A Porto Seguro busca ir além dos carros. Qual é o propósito da empresa e sua visão de futuro para seu negócio?
F.L: Nos últimos sete anos fizemos um trabalho de expansão para ter entendimento do nosso posicionamento. A expectativa que tínhamos dos consumidores em relação ao que entregávamos era muito diferente. Nós éramos muito mais racionais do que a percepção que as pessoas tinham do lado de fora da empresa. Na época chegamos na conclusão de que não vendíamos seguro, mas sim tranquilidade e segurança. Isso permitiu olhar várias outras oportunidades que a organização, com sua vocação e cultura, poderia entregar.
Nesse processo também descobrimos que tínhamos um forte reconhecimento por um atendimento delicado e sensível. Qualquer pesquisa de marketing que relacionávamos com imagem os consumidores enxergavam a figura de uma mulher, por conta dessa acolhida e carinho. Passamos então a entender que tínhamos diversas outras oportunidades a partir dessa nossa vocação. Trabalhamos dentro desse contexto e novos negócios foram surgindo. Temos mais vocação para proteger a família e tudo que gira em torno dela em termos de conveniência e segurança.
Quando muitos falavam e viviam uma crise, em 2015, a Porto Seguro fez parte de um restrito grupo que não teve que gerenciar o encolhimento do negócio. Como foi na prática mostrar para os funcionários a oportunidade que vocês tinham pela frente em um momento conturbado da economia?

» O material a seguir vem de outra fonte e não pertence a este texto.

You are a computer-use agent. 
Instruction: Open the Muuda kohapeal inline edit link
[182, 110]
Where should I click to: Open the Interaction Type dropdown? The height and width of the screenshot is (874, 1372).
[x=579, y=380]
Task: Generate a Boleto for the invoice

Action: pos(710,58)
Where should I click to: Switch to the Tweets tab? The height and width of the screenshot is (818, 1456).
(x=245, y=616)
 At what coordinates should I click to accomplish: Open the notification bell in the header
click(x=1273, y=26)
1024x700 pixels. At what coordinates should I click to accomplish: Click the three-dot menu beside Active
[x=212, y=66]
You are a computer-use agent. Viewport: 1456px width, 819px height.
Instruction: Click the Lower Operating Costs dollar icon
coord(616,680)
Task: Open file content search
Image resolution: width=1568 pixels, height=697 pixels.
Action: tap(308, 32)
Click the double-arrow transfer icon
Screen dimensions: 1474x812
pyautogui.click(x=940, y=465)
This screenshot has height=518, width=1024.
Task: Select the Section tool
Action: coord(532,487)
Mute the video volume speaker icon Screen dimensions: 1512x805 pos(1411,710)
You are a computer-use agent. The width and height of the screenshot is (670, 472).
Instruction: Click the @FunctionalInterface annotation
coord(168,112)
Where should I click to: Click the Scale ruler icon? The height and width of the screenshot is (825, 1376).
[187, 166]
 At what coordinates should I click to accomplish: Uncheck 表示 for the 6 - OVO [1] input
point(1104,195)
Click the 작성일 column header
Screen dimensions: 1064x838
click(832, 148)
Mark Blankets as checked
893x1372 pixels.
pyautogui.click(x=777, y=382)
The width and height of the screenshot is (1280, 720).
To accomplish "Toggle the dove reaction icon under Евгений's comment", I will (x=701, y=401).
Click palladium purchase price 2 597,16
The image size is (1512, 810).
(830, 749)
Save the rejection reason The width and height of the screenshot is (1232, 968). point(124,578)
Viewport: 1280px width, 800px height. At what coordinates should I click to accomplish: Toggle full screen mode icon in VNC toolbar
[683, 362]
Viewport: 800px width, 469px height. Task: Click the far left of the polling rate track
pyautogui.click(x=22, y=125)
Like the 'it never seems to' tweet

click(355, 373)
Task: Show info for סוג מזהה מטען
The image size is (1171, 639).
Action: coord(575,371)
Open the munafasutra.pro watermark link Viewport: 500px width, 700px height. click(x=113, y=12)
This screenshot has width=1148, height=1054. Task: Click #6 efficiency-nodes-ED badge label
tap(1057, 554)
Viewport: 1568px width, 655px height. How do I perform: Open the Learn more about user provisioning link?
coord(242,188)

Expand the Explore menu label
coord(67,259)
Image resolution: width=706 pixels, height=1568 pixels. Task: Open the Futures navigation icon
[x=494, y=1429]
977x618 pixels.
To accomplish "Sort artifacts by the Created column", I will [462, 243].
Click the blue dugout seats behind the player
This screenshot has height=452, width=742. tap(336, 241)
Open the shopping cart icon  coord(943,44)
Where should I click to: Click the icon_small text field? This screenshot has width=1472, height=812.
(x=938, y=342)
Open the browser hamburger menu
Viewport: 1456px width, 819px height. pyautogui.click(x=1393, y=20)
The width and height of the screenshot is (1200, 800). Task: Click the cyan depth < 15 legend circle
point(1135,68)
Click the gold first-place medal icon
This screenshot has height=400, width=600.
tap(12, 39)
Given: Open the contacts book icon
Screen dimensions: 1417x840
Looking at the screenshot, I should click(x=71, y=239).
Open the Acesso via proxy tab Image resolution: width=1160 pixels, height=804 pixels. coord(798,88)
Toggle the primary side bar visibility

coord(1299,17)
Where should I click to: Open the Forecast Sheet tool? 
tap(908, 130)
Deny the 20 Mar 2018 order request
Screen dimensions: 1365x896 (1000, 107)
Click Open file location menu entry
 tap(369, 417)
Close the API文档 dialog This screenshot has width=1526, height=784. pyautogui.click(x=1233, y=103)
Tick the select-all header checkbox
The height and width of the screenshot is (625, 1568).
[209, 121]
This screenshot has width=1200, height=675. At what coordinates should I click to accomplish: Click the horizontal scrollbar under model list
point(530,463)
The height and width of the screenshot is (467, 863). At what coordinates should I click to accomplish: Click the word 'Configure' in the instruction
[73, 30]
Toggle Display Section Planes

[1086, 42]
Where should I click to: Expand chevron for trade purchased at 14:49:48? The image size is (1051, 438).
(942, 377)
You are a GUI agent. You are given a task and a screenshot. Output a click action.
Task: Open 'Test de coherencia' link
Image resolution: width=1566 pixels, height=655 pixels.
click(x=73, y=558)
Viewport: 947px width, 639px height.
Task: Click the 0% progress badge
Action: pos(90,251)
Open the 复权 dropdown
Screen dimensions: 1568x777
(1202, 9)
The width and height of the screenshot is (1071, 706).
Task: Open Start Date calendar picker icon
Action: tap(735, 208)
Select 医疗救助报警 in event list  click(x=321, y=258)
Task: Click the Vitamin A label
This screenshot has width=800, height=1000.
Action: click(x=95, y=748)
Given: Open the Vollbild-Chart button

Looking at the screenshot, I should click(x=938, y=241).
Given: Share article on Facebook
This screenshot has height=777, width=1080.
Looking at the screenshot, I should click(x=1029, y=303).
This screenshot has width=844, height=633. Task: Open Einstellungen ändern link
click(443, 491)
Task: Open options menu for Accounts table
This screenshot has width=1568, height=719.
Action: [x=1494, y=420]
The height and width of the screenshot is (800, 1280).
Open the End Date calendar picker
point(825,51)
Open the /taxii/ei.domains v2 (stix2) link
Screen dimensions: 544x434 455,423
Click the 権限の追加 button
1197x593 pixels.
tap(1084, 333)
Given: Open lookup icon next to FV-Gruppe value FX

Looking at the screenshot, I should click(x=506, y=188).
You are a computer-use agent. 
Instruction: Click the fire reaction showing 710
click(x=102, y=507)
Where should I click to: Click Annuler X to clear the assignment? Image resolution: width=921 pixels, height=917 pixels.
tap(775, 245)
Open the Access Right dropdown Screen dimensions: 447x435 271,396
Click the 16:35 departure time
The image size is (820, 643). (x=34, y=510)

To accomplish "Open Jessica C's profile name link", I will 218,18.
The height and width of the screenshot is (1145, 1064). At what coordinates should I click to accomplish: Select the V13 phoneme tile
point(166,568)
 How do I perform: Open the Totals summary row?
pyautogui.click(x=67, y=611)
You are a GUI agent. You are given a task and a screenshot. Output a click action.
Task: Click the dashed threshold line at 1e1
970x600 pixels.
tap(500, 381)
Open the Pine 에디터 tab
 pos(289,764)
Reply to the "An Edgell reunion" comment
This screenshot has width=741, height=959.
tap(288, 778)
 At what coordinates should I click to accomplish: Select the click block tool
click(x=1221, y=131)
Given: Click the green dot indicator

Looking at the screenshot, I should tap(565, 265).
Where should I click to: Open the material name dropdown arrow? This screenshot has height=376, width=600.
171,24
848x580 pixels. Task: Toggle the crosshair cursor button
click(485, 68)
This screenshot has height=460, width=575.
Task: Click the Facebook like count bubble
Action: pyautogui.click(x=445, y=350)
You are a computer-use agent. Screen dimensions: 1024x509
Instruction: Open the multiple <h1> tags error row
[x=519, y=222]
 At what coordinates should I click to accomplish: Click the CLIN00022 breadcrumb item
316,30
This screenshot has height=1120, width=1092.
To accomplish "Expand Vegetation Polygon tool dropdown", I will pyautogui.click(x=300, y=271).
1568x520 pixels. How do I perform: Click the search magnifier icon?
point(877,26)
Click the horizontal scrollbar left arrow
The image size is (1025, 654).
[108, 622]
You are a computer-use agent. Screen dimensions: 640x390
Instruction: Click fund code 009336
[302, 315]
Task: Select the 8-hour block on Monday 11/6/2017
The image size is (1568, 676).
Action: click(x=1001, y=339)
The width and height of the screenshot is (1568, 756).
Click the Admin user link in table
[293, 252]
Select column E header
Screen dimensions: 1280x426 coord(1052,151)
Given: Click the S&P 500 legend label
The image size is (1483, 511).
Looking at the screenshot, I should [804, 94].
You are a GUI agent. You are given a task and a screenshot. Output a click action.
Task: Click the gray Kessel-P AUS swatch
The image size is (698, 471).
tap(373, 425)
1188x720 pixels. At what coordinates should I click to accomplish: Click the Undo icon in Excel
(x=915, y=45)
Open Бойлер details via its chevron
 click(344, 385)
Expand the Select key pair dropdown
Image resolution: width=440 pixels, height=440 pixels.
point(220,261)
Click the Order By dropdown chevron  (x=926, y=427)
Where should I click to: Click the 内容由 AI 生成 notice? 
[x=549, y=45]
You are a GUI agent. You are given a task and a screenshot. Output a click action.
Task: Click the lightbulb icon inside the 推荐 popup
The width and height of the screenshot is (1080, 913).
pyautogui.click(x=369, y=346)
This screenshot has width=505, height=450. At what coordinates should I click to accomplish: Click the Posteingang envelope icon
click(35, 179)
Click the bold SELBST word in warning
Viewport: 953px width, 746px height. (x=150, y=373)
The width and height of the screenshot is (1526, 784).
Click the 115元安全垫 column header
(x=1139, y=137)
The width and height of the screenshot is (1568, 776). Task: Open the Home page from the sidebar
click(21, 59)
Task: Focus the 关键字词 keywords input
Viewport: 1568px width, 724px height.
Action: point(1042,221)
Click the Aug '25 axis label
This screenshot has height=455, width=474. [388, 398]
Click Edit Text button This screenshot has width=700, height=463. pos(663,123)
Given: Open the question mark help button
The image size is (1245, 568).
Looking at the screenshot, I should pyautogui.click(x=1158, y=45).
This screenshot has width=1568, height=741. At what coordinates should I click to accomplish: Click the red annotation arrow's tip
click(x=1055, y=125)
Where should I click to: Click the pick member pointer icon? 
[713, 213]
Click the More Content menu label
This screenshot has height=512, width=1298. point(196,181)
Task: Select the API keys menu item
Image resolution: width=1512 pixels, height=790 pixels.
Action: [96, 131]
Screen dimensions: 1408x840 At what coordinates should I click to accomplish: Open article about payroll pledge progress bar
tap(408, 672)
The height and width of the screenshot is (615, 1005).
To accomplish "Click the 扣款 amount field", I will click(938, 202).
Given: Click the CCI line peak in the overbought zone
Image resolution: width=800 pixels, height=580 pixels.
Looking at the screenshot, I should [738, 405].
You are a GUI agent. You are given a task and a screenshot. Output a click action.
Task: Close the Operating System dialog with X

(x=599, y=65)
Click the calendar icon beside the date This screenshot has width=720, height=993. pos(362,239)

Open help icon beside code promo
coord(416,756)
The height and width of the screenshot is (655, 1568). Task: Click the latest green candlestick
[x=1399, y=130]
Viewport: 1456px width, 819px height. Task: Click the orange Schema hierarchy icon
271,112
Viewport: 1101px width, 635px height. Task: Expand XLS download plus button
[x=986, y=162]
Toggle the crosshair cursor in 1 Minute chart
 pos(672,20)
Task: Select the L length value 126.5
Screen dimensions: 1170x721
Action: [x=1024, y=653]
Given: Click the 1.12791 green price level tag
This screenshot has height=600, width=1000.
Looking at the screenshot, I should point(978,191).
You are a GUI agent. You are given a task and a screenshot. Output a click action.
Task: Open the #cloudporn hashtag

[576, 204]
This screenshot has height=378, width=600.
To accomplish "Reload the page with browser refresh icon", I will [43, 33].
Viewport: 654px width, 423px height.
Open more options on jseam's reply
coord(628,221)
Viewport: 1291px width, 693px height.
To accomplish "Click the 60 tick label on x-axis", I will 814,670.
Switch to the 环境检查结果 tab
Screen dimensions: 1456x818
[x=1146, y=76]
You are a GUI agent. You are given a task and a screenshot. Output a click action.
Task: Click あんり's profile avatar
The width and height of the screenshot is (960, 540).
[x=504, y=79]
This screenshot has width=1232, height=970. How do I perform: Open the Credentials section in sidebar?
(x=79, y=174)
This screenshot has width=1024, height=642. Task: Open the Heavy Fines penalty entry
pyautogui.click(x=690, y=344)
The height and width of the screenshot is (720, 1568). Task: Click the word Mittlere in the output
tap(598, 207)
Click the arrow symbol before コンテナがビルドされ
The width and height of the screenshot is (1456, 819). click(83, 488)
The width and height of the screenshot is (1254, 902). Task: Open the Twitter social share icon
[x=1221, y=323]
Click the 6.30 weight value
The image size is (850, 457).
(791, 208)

F.L: Em geral já vivemos outras crises e tivemos comportamento similar. O Brasil sofre um déficit educacional e fizemos um esforço muito grande para chegar no nível de maturidade das pessoas que fazem parte da empresa. Sempre colocamos a importância dos stakeholders nesses momentos, pois vejo com hipocrisia uma empresa colocar na conta da crise a demissão de centenas de funcionários, mas no final do ano anunciar um lucro de milhões.
Procuramos conversar com as pessoas para explicar os cenários com redução de custo. Freamos os investimentos de curto prazo que podiam esperar, Preservando os investimentos de longo prazo. Teve sacrifício, e muito engajamentos dos funcionários para passarmos por esse ambiente. Como conquistar a confiança da pessoa se não tem a atitude correta? É natural que se a crise se arrastasse por muitos anos, talvez seria necessário adotar medidas mais radicais. Mas não foi nosso caso.
“Estamos trabalhando várias questões de desaprender para aprender. Não dá mais para ter empresa onde tudo está na cabeça do líder”.
Muitos profissionais de sucesso falam que é muito importante trazer satisfação pessoal para dentro da empresa e isso faz a diferença. Você tem aquele momento de descarregar a energia, talvez seria na arte, que te motiva ainda mais nos negócios?
F.L: Gosto muito do que faço e me dá muito prazer. Nos últimos cinco anos me enveredei com a arte. Fui em uma grande seguradora americana anos atrás e eles tinham um acervo com mais de 3500 obras. Fiquei encantado com a convicção de que a arte amplia as visões do mundo e favorece a criatividade das pessoas que interagem e experimentam o prazer da contemplação e interpenetração. Nos últimos anos também fiz especialização em museologia, curadoria e colecionismo. É muito legal porque através do estudo da museologia tive vários insights da proteção da memória e cultura. Dentro da empresa é necessário proteger os valores, tem uma correlação com o trabalho. Isso me deixa mais leve e faz conexão com a organização.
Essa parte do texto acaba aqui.